Task objective
Where does the string "agent" occur in the entries below? Copy every line where it does.

Dataset

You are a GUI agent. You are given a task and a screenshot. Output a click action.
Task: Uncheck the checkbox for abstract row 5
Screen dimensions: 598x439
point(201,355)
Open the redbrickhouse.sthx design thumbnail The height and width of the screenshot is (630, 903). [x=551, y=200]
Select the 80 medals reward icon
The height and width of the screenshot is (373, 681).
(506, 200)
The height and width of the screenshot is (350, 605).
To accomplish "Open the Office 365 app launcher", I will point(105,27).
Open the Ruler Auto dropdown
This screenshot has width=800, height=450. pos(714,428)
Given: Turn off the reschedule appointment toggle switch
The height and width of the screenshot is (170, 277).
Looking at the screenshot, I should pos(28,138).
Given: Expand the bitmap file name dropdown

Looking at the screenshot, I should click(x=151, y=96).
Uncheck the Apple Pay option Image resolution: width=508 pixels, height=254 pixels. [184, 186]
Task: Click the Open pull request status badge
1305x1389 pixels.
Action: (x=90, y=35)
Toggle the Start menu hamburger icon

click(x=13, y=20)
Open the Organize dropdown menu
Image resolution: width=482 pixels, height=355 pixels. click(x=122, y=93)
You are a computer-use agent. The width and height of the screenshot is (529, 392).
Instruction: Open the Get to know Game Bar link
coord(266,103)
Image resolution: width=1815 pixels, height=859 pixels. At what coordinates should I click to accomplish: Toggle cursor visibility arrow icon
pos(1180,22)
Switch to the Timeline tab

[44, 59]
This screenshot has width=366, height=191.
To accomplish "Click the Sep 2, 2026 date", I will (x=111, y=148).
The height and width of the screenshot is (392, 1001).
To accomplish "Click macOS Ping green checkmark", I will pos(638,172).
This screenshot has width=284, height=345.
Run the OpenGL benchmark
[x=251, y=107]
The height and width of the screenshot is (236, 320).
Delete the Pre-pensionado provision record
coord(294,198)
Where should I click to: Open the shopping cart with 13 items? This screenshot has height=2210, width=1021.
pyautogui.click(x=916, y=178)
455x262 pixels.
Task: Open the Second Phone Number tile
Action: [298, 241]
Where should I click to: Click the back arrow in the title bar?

Task output
You are a GUI agent. You are given a task and a screenshot. Output a click action.
You are a computer-use agent. The width and height of the screenshot is (529, 392).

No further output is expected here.